Science has uncovered the secrets to French artist Paul Gauguin's striking images

Paul Gauguin’s Nativity (Mother and Child Surrounded by Five Figures), 1902. CREDIT: The Art Institute of Chicago. Gift of Robert Allerton.

The work of Paul Gauguin is renowned for its bold strokes and colourful images of life in Tahiti but few know that the French artist was also a printmaker.

While a lot is known about his paintings, little is known of his techniques and materials to make graphic works.

Scientists at Northwestern University and the Art Institute of Chicago have used a light bulb, an SLR camera and computers to uncover details of how Gauguin formed, layered and re-used imagery.

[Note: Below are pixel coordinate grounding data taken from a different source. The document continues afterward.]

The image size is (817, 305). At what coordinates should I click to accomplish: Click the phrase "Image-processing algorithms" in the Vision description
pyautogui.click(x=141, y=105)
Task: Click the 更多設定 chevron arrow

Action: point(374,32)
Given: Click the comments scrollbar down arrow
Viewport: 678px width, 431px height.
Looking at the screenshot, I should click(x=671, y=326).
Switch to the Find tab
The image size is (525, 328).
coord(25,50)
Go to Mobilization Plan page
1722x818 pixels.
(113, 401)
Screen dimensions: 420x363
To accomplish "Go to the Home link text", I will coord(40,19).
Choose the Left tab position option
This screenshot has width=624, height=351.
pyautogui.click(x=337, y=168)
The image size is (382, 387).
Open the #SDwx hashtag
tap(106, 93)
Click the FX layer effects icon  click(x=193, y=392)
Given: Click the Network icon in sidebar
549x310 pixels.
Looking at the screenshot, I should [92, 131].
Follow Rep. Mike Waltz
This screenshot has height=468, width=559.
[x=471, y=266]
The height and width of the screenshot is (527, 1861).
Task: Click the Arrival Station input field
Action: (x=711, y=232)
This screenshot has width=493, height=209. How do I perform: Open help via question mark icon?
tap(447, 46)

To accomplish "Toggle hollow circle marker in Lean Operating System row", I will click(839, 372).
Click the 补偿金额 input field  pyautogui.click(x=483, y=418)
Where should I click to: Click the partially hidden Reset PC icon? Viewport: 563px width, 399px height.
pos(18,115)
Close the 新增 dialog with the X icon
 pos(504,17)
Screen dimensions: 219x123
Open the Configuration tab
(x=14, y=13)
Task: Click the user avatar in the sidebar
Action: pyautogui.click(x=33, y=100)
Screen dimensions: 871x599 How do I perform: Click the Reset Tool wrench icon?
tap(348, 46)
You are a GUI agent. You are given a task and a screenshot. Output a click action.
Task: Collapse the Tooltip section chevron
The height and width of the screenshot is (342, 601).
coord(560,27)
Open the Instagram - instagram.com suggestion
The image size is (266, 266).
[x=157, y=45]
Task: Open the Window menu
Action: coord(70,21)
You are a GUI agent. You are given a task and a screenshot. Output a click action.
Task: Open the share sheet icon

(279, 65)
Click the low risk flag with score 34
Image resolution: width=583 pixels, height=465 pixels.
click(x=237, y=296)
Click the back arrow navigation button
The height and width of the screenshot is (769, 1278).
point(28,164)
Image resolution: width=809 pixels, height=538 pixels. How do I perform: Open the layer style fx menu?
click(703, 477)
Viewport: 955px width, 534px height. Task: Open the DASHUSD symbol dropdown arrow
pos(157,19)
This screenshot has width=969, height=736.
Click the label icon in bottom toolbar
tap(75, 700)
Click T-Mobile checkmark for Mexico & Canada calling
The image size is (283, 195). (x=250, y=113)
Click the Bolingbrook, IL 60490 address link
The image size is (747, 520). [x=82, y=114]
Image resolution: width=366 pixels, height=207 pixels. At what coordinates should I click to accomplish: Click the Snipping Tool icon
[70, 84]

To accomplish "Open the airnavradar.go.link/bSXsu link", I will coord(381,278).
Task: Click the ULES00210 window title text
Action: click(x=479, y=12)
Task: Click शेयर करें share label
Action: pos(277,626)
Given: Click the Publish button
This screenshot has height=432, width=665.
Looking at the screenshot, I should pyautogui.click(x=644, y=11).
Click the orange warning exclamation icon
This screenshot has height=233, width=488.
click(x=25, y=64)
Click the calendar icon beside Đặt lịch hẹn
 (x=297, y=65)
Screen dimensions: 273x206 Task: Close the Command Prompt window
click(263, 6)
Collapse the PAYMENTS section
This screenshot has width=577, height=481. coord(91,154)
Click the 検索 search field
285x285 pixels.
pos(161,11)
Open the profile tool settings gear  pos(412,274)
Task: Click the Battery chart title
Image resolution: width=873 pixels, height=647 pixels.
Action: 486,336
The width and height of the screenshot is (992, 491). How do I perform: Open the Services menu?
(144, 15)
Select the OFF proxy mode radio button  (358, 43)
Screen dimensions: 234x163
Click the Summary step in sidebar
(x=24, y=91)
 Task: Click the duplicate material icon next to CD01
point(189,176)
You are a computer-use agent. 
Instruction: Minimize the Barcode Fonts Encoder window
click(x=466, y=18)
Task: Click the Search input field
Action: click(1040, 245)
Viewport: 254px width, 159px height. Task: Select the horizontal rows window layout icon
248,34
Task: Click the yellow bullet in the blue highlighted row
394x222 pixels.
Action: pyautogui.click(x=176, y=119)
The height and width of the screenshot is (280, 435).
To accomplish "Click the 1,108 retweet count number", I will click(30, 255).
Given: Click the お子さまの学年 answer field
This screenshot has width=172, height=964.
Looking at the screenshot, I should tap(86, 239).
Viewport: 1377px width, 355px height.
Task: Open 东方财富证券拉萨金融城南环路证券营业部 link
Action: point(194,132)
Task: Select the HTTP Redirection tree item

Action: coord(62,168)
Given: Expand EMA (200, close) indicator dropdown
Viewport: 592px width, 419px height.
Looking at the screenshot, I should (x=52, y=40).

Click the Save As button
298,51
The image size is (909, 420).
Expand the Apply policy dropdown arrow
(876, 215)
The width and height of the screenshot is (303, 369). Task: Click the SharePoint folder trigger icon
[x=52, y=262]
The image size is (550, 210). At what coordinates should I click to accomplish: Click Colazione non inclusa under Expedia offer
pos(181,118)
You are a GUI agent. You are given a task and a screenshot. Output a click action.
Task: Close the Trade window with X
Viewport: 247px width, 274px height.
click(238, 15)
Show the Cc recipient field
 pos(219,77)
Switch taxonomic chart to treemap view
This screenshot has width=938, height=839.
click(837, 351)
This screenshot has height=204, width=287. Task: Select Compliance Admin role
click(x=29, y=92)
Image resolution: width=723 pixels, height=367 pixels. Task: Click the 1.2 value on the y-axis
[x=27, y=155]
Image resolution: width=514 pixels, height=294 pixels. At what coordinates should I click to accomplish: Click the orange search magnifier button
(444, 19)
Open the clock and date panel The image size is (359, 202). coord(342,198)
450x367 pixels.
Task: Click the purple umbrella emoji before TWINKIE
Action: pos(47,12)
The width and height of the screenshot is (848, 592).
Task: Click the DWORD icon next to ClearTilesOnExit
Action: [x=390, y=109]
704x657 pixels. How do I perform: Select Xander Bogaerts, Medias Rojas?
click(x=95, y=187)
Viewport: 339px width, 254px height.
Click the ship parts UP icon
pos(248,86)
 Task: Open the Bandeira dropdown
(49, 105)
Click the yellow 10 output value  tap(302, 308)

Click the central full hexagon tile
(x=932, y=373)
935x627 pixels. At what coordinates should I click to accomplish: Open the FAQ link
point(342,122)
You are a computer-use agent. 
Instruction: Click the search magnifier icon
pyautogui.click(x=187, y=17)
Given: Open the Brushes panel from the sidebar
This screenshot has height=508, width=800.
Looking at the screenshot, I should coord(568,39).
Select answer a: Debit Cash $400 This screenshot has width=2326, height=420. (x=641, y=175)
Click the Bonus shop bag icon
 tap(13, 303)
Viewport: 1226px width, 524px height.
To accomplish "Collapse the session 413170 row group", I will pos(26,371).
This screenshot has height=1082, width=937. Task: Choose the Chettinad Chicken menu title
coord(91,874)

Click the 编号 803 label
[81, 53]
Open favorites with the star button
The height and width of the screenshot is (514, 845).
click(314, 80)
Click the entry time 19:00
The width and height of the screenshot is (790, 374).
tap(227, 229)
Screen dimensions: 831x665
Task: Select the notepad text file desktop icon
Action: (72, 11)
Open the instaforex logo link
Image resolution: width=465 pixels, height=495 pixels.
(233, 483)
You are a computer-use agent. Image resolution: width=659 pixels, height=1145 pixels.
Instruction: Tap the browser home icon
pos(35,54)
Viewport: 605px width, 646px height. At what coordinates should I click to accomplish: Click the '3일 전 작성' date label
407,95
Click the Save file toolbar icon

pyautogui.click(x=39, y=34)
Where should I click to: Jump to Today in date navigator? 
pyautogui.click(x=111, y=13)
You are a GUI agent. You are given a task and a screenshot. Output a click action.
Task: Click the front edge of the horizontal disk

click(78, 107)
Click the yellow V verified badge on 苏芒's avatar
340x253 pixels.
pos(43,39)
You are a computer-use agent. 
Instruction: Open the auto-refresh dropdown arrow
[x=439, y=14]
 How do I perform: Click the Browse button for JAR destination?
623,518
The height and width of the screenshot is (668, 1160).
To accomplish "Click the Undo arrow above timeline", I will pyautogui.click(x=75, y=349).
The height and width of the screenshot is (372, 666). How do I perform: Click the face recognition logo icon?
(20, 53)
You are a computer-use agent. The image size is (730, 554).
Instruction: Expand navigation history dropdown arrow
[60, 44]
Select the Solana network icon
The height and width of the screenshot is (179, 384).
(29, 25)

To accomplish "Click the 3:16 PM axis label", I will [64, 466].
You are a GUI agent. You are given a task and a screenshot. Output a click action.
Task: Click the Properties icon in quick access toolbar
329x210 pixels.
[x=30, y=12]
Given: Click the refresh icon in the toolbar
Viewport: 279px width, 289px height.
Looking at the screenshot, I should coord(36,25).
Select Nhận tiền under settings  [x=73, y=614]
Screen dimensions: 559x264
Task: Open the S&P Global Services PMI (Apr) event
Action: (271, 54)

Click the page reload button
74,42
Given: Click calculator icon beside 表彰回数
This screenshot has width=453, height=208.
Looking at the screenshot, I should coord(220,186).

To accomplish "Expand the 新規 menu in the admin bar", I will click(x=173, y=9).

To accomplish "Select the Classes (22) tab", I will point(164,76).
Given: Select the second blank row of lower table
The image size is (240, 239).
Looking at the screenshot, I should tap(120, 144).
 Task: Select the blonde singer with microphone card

They used multiple wavelengths of light shining from different directions onto the prints to investigate the surface of the paper and re-evaluate how Gauguin created his works.

The stereo technique allowed the researchers to mathematically separate colour from surface shape, providing a much clearer view of the paper’s topography.

The research shows Gauguin created the print “Nativity” using a layering of images created on paper by drawings, transfer of images and two different inks.

The research team reproduced, in an Art Institute lab, what they believed to be Gauguin’s process.

Watch the process in this video:

“Gauguin made thousands of prints — it often was his way of working through ideas for his colourful paintings,” said Marc Walton, a senior scientist.

“By studying this one unique piece, ‘Nativity,’ we are developing a deeper understanding of Gauguin’s highly experimental printmaking and transfer techniques that we can apply to his other works, including his paintings.”